Phosphorus is a chemical element found on Earth in numerous compound forms, such as the phosphate ion (PO43-), located in water, soil and sediments. The quantities of phosphorus in soil are generally small, and this often limits plant growth. That is why people often apply phosphate fertilisers on farmland. Animals absorb phosphates by eating plants or plant-eating animals.
The role of phosphorus in animals and plants
Phosphorus is an essential nutrient for animals and plants. It plays a critical role in cell development and is a key component of molecules that store energy, such as ATP (adenosine triphosphate), DNA and lipids (fats and oils). Insufficient phosphorus in the soil can result in a decreased crop yield.
The phosphorus cycle
Phosphorus moves in a cycle through rocks, water, soil and sediments and organisms.
Here are the key steps of the phosphorus cycle
- Over time, rain and weathering cause rocks to release phosphate ions and other minerals. This inorganic phosphate is then distributed in soils and water.
- Plants take up inorganic phosphate from the soil. The plants may then be consumed by animals. Once in the plant or animal, the phosphate is incorporated into organic molecules such as DNA. When the plant or animal dies, it decays, and the organic phosphate is returned to the soil.
- Within the soil, organic forms of phosphate can be made available to plants by bacteria that break down organic matter to inorganic forms of phosphorus. This process is known as mineralisation.
- Phosphorus in soil can end up in waterways and eventually oceans. Once there, it can be incorporated into sediments over time.
Most phosphorus is unavailable to plants
Since most of our phosphorus is locked up in sediments and rocks, it’s not available for plants to use. A lot of the phosphorus in soils is also not available to plants.

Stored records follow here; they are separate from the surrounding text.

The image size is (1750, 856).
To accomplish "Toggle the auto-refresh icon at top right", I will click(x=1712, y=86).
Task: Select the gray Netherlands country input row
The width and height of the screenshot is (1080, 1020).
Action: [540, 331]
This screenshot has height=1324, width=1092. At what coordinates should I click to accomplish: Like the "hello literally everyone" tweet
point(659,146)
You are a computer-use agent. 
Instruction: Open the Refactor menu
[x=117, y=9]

The availability of phosphorus in soil to plants depends of several reversible pathways:
- Bacteria: Bacteria convert plant-available phosphate into organic forms that are then not available to plants. Although other bacteria make phosphate available by mineralisation, the contribution of this is small.
- Adsorption: Inorganic (and available) phosphorus can be chemically bound (adsorbed) to soil particles, making it unavailable to plants. Desorption is the release of adsorbed phosphorus from its bound state into soil solution.
- pH: Inorganic phosphorus compounds need to be soluble to be taken up by plants. This depends on the acidity (pH) of the soil. If soils are less than pH 4 or greater than pH 8, the phosphorus starts to become tied up with other compounds, making it less available to plants.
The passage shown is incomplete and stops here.